Between 1975 and 1978 more than 17,000 people held at this prison were taken to the extermination camp at Choeung Ek known as the “Killing Fields.”
It was actually the Vietnamese who liberated Cambodia from the Khmer Rouge in 1979. Pol Pot retreated into Thailand with the remnants of his Khmer Rouge army and began a guerrilla war against a succession of Cambodian governments, which lasted over the next 17 years. After a series of internal power struggles in the 1990s, he finally lost control of the Khmer Rouge. In April 1998, 73-year-old Pol Pot died of what appeared to be a heart attack following his arrest, but before he could be brought to trial by an international tribunal for the events of 1975-79, leaving the people of Cambodia to never really get the justice they so rightly deserve.
The night after our tour of the Killing Fields, we were invited into the home of our local guide. He nobly runs a small school in the first floor of his home tutoring local children in English. He lives above the classroom with his wife’s extended family (of forty-five people) in the customary Cambodian tradition. We sat on mats on the floor and had a wonderfully filling meal of fish, chicken curry, spring rolls and noodles with beef.
This sweet and soft-spoken man told us more about the evils of the Khmer Rouge and how most were never really persecuted for their horrible actions. Several former Khmer Rouge leaders astonishingly remain a part of the current Cambodian government today, known as the Cambodian People’s Party (CPP). In fact, the current Prime Minister, Hun Sen, was a former Khmer Rouge captain. And so are several members of his cabinet—the Minister of Finance, the Head of the Senate and others. We are told it is undoubtedly one of the most corrupt governments in the world where the number one goal is always self interest rather than the interests of the people. Our guides told us stories of the corruption despite the fact that, although they are no longer ‘communist, incidents still happen to those who speak out against the government—mysterious car crashes and deaths.
Some examples of the corruption: If a tourist gets robbed and goes to the police to fill out a report they most likely won’t really help except to ask for money, knowing the tourist has insurance and will need to report. Also, we are told that the medicine and drugs at pharmacies in the country are typically not safe and in many cases are fake or expired pills. Nearly all the temples we visited are not supported by or restored by the Cambodian government, but were sold off to other countries instead like Japan, Switzerland, and India. Even the “Killing Fields” were sold off by the Cambodian government to a private Japanese company.
The dusty, pot-holed main route from Siem Reap to Bangkok is still not paved. Our guide explained that Bangkok Airways has a “deal” with the Cambodian government. The airline pays Cambodia fifty million dollars a year to not pave the road so tourists continue to buy the airline ticket between the cities instead of driving the bumpy ten hour drive. Our tour, of course, took the road less paved and drove instead of flying.
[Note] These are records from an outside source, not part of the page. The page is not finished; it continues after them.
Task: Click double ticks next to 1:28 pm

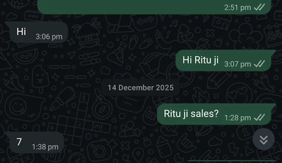Action: (259, 118)
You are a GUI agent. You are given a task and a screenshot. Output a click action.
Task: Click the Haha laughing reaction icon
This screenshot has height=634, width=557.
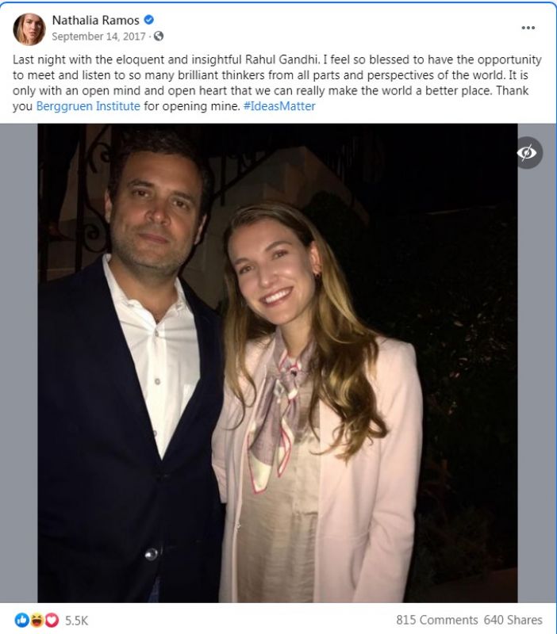tap(36, 620)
It was the bumpiest, sports-bra requiring, four hour drive I’d encountered since the start of my trip in Costa Rica.
There are many human rights watchdog groups with their eye on the Cambodian Government, but unfortunately for now, the people’s unofficial slogan is: “Free, but never fair.”
There's such a sadness about a state like this existing on this bountiful planet. Any democracy requires intelligent citizens to survive. And even then, it's a great challenge! A government that purposely persecutes and executes its educated citizens cannot survive. Yet the cost of human lives is still so steep as to be disturbingly compelling decades later. As much as you hate to read or see these kinds of things, it's vital that we do. Humanity is capable of unthinkable atrocities. Recognizing these demons is the first step in protecting the precious life they will surely extinguish. There is no cure for hate. Treat the symtoms in your every day life and allow it to die on its own. History is littered with these creeps. I go to bed every night knowing it doesn't have to be this way.